IT Tech’s Fast-Talk Had Zero Persuasive Value with Judge
Ralph Losey
eDiscovery Team
A district court judge in Connecticut recently rejected defendant’s explanation as to why the hard drives of key employees contained only zeros, and imposed sanctions for spoliation. Jane Doe v. Norwalk Community College, 2007 WL 2066496, 2007 LEXIS 51084 (D. Conn. July 16, 2007) … The plaintiff is a student alleging her college was negligent in its retention and supervision of a professor who sexually assaulted her. The now “former professor” is also a defendant, but with no legal representation. The student was permitted to file suit as “Jane Doe” to protect her privacy.
After two years of litigation Jane Doe persuaded the court that the college was withholding electronic evidence. The school was ordered to produce the computers of key witnesses for inspection [which] showed that several of the computers had no data, they were literally all zeros.
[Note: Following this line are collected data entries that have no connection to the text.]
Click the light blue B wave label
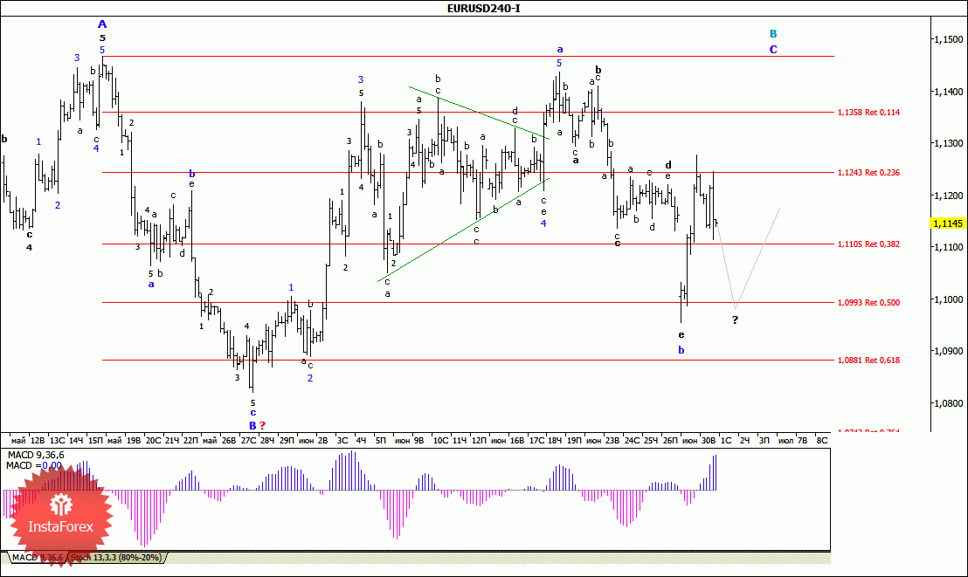tap(773, 34)
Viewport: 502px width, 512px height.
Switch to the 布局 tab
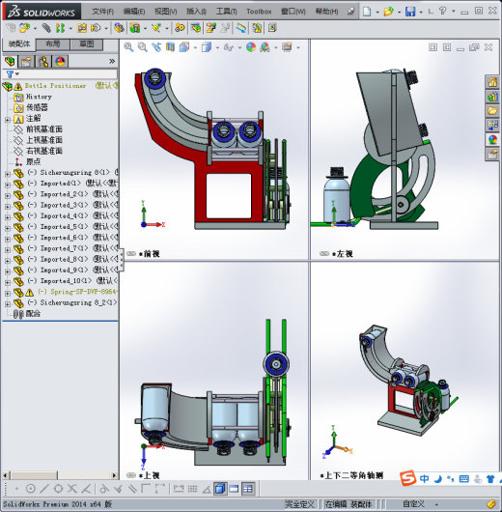tap(52, 44)
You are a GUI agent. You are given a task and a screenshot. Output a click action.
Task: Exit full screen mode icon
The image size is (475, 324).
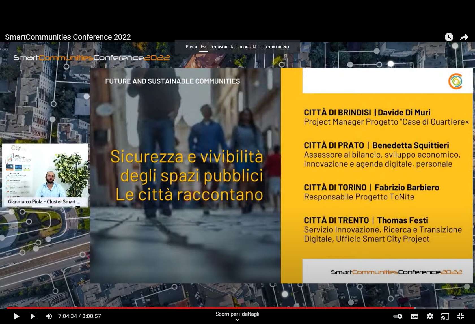coord(461,316)
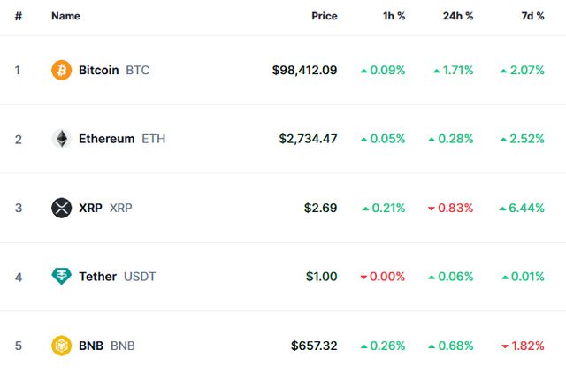Click BNB's 7d change of 1.82%
The width and height of the screenshot is (566, 373).
point(522,346)
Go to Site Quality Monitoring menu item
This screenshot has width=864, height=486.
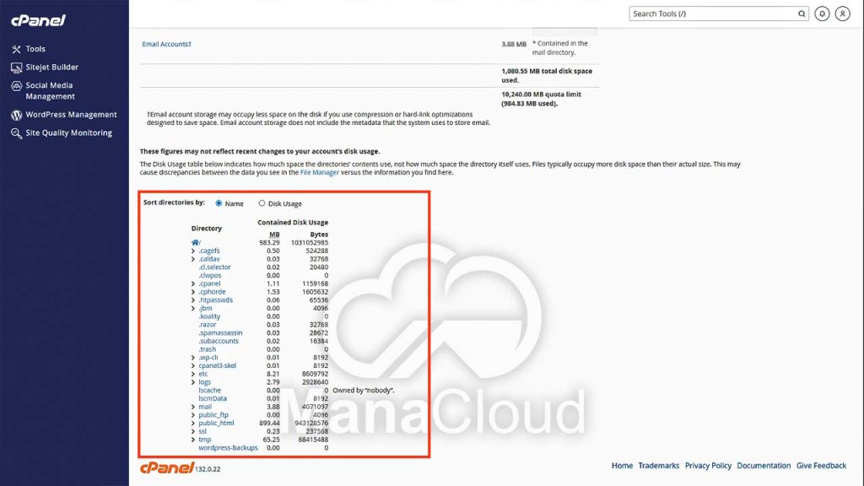(x=68, y=133)
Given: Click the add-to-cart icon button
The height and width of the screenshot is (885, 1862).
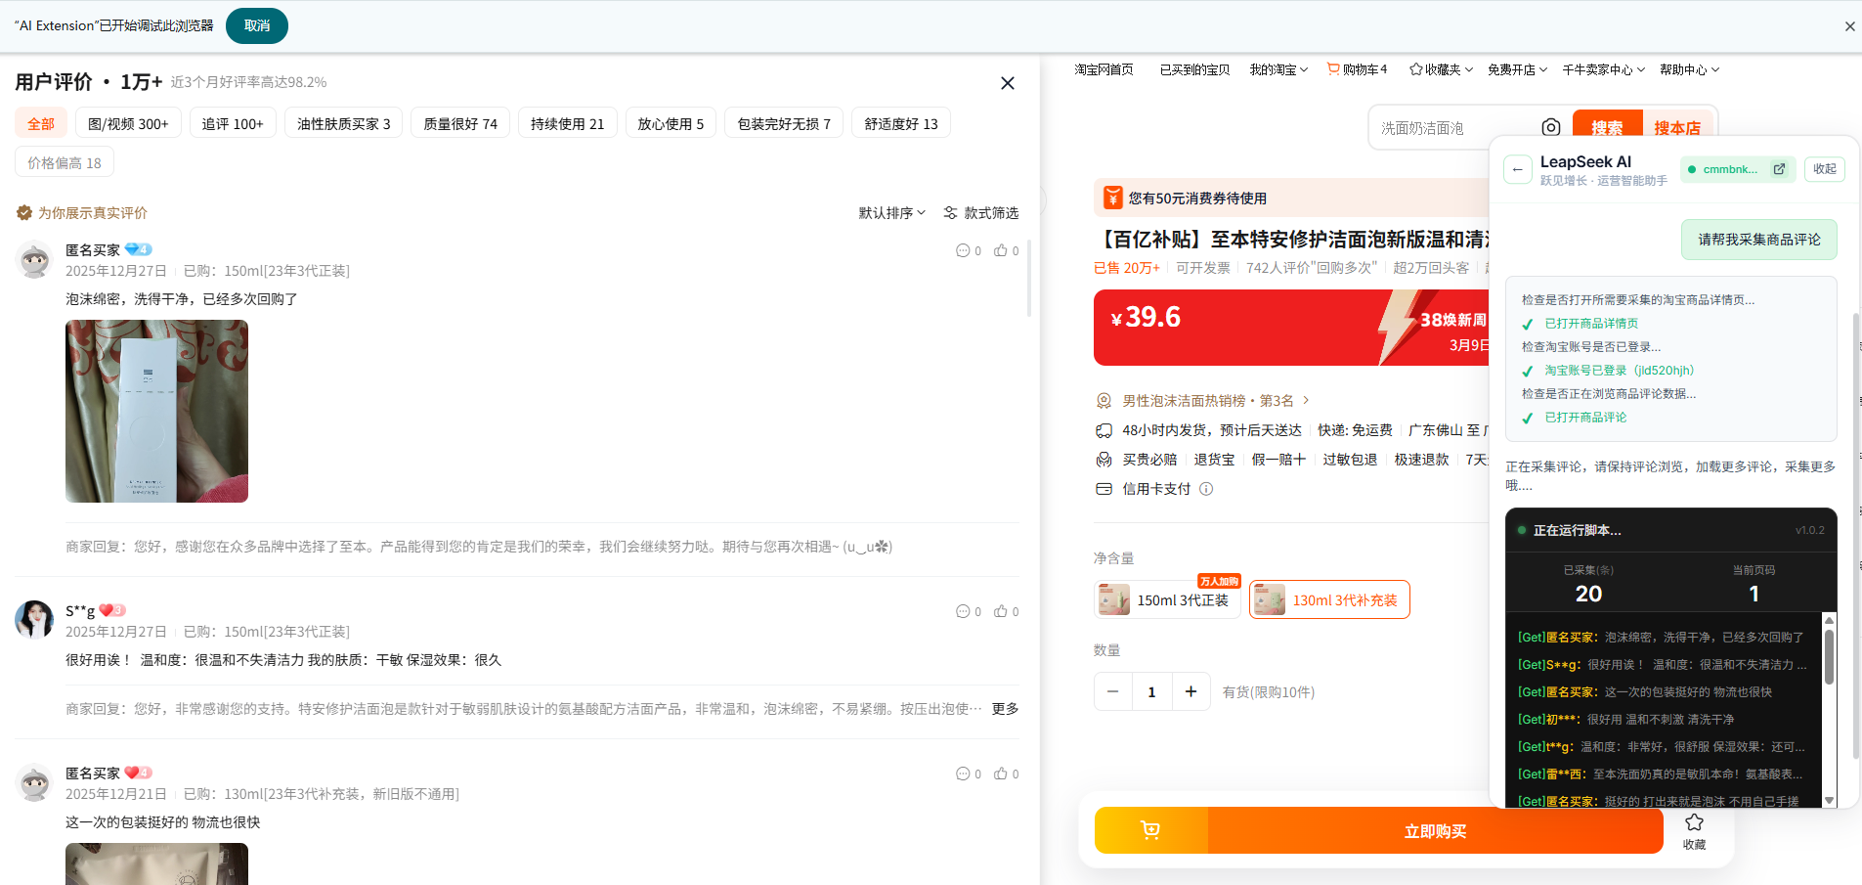Looking at the screenshot, I should point(1150,830).
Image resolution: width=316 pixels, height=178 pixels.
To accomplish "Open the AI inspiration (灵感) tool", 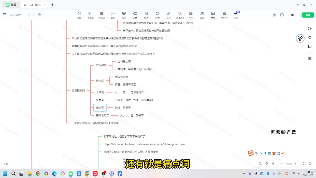I will tap(236, 15).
Jane Doe’s next move was to file a motion for sanctions based on spoliation of evidence. She alleged that “the hard drives of key witnesses in this case were scrubbed” or “completely ‘wiped’ of data.” This led to a flurry of affidavits by Doe’s expert witness and the counter-expert used by the college … Of course, the experts did not agree. [NCC] came up with a laundry list of excuses for why two computers were “full of nothing.” [They] tried saying it was the wrong computer, then that it was not wiped at all, just imaged. Then, as a last resort, he settled on the best excuse of many an IT Tech, that the “all zeros” problem was simply the result of “computer failure” …
In the end Judge Hall granted Jane Doe’s motion, and awarded an adverse jury instruction based on the grossly negligent failure of the college to preserve ESI. She also awarded Doe her expert witness’s costs …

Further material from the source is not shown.